From The Prout Research Institute Service-learning Toolkit
1. Sparking Ideas & Meeting Needs
Issues Wall: Students post newspaper articles, graphics, drawings, essays and internet searches on a wall in the classroom about passionate issues. Then they discuss priority areas to develop a project.
Teach-in: Students identify community partners and local experts to offer dialogues and presentations across the campus on priority issues. Students meet together in setting goals for a service-learning process.
A bus tour allows you to see alley ways that need clean-up; rivers that need reforestation; areas of dilapidated buildings; as well as inspiring sites such as a great community center, an organic farm, a great sports facility, etc.
3. Addressing Academic & Other Competencies
4. Partner Collaboration
Portfolios: Each student in collaboration with the teacher compiles a portfolio that may contain:
1. Journal writing reflecting on all aspects of the project.
2. Planning notes and charts
3. Photographs of projects
4. Letters from those served
5. Research notes or print-outs
6. Evaluations and Observations
7. Final Presentations
Partner Informed Process:
1. Observations of teamwork, problem solving and critical thinking skills
2. Feedback from clients and co-workers
3. Evaluation of project from the point of view of partner
5. Reflection in Service-Learning.
Reflection can occur through free form writing for students who learn best without structure or directed writing with prompts and questions about the service-learning experience for students who thrive with structure. Students reflect in groups along with teacher and partner groups or can paint murals, dance or develop a drama.
I learned what it meant to look at an issue and break it down, to see the inter-connectedness and the complexity of an issue such as homelessness, to brainstorm and initiate strategies that addressed root causes and to avoid slapping a “Band-Aid” on symptoms. – College Student
6. The stages of civic engagement & social justice about toxic waste
- Students used their science skills to investigate toxic waste at a public dump.

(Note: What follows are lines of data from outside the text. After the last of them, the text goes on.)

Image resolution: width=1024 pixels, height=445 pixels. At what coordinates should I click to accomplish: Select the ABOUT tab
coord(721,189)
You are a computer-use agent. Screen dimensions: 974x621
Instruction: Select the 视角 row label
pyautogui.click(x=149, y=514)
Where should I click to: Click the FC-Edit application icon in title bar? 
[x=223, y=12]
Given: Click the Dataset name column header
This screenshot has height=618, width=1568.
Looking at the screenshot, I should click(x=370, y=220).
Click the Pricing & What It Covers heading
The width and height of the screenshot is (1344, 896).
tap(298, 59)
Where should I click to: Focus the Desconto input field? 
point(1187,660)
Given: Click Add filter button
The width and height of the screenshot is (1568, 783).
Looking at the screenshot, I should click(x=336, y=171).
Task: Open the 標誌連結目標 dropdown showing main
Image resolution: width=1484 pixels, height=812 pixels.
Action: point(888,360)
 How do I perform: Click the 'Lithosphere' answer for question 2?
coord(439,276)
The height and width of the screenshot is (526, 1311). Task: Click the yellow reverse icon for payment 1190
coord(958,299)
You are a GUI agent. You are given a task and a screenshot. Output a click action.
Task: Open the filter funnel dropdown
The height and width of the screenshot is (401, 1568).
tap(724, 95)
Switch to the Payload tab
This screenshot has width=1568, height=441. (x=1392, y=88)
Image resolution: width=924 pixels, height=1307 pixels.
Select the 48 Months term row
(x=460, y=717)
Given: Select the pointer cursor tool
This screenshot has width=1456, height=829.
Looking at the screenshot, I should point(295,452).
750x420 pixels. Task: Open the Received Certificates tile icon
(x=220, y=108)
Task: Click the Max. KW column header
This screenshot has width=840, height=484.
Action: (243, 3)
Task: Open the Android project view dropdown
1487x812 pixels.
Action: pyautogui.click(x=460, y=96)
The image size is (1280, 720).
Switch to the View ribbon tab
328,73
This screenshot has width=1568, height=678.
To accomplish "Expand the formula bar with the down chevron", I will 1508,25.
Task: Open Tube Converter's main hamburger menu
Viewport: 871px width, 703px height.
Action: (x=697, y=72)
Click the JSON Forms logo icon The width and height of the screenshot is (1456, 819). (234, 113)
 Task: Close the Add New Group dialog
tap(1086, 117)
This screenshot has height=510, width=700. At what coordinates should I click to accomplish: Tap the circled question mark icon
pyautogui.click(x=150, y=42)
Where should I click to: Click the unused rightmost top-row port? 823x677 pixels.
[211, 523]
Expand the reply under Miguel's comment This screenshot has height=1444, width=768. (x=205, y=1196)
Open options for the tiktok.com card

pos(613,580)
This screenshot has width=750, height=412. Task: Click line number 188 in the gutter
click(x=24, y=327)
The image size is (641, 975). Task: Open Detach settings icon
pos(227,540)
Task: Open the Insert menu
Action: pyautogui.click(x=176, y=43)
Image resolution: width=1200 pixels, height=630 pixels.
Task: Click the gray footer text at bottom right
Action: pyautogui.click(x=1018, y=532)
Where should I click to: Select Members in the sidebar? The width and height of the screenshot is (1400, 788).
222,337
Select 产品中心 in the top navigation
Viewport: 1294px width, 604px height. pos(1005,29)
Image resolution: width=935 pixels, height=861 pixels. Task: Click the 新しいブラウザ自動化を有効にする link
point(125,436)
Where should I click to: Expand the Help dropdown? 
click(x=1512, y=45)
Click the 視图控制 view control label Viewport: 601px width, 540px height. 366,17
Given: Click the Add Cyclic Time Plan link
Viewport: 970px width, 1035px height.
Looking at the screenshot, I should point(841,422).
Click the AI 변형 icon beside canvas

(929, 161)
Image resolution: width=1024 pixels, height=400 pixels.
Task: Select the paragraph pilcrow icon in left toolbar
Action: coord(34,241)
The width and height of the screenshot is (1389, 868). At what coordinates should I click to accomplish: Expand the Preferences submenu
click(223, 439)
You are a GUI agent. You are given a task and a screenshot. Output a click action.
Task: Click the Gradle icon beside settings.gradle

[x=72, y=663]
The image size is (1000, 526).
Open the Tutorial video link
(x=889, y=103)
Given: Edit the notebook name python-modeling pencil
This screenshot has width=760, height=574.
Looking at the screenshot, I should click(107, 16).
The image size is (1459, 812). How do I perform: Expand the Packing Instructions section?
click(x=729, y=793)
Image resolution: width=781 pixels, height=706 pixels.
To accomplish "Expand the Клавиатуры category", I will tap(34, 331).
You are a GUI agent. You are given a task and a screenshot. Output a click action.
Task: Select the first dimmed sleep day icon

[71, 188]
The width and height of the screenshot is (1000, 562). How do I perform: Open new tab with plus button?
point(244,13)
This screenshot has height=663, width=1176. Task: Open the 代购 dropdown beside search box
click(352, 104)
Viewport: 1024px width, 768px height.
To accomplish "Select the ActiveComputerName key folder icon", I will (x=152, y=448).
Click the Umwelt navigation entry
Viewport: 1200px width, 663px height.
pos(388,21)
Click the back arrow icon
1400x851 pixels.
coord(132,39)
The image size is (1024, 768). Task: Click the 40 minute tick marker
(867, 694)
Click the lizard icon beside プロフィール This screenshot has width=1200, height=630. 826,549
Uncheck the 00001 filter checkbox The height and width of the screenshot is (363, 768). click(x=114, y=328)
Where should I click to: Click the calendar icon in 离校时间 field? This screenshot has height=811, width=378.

- Students surveyed the community to understand the impact of the site on human health.
- Students developed a presentation on their findings to the local community and the city council.
- The city council agreed to investigate the site.
- The increased awareness of the project in the community led to protests to close down the site.
- Student presentations led to a study of the correlation between lower income sites and the larger issue of toxic waste, lack of tree cover, park space, and open space across communities.
7. Evaluation: Student Service-Learning Survey
Questions will help students think about their service learning experience, and if it made a difference in their life and in the lives of others. So it assists planning for the next service-learning project and convinces supporters of the benefits.
Students, please circle the most accurate response.
4= Very much 3=Some 2=not much 1=Not at all
1. I provided a needed service to the community.
1 2 3 4
2. Now I think and care more about other people.
1 2 3 4
3. I got to know the underlying causes and problems behind the issue that we addressed.
1 2 3 4
4. I feel more positive about others.
1 2 3 4
5. My writing and reading skills improved in the process.
1 2 3 4
6. I know how to work with and help people who are different from me.
1 2 3 4
8. Celebration and Presentation
- Presentations & Celebrations are a demonstration of what was learned in the service-learning project. They may include reflections, photos of the project, letters from program participants, or digital films.
- Presentations & Celebrations may represent advocacy for a needed civic engagement project and can be held in a public place, or presented at a local city council meeting or at a conference. They may also be combined with a community festival.